Skirts are a nice around the house instead of everyday work jeans
I saw this skirt at the mall for $76.00 


http://www.alteredcloth.com/images/2007-07-17-skirt-2-200.jpg
http://www.alteredcloth.com/images/2007-07-17-skirt-1-200.jpg


----------



## sewing nana (Oct 18, 2002)

Were do get the pattern?


----------



## AngieM2 (May 10, 2002)

It looks like cotton lycra band around middle or hip, then a soft gathering of the skirt on the bottom. of the band. All stretchy, loose in the skirt area, and not a wrinkly fabric.

Probably could easily be done without a pattern with a little bit of experimentation.


----------



## sewserious (Apr 2, 2010)

http://www.alteredcloth.com/blog/clothing/skirts/

If I were to make this, I would eliminate the gathers and just make a smooth seam between the skirt and the waistband cutting the skirt in more of an A-line than straight, which would give it a bit of flare at the bottom. Those gathers are not going to be flattering at all! They hit on the widest part of the hips for one thing.
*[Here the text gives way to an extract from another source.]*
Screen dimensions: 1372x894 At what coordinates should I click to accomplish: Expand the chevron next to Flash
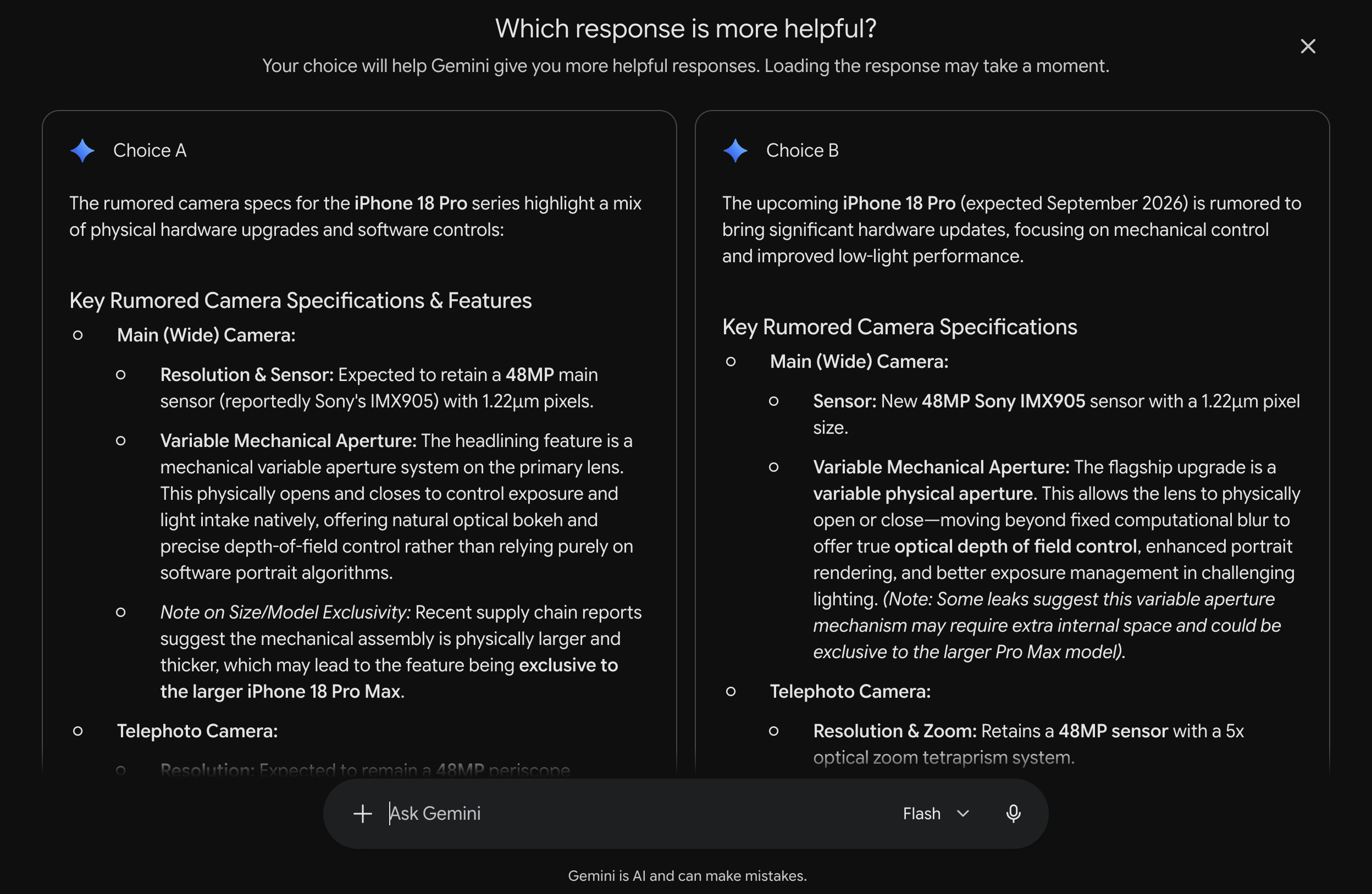pyautogui.click(x=962, y=813)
The A-line would also give more room around the bottom for stooping, squatting to pick things up, kneeling, etc.


----------



## cc (Jun 4, 2006)

I know that I don't shopping very often but isn't that a lot of money for a simple skirt?


----------



## sunny71000 (May 16, 2010)

Here is the link to the pattern. 
I was quite surprised when I found the pattern online. The material is jersey knit which I can find at our Walmart for 1.00 a yard. 
I agree with cc....in my opinion, it's way too much money for a skirt or for any one article of clothing. 
Anyhow, I thought it was cute and figured I'd pass the pattern along.
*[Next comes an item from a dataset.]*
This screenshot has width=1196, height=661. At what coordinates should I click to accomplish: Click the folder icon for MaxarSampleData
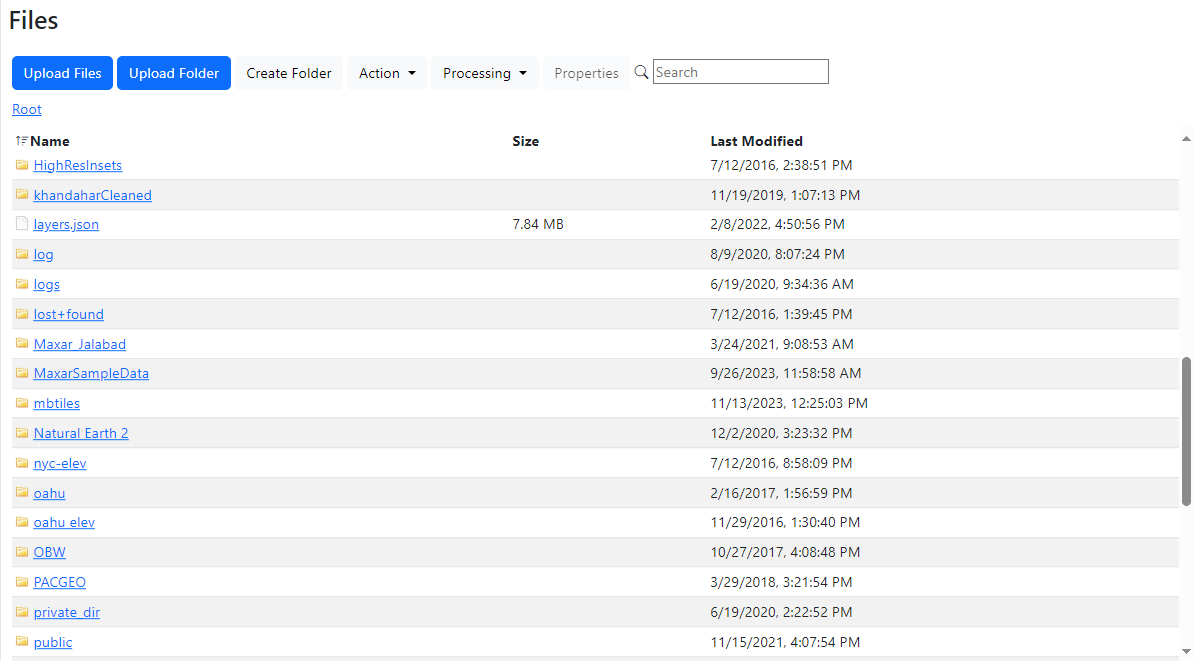(22, 373)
http://www.alteredcloth.com/blog/clothing/skirts/


----------



## sewsilly (May 16, 2004)

Thanks so much for posting this... while it's not something that I might wear, (too much tummy) I'm in the process of helping my daughter, who graduated from medical school last week, put together some work clothes for her new residency. This looks comfy and great (modest enough) and we LOVE doing the knock-offs from the pricey stores so that she looks up to date. We're both frugal and have done this all her life...

I appreciate the link!

dawn


----------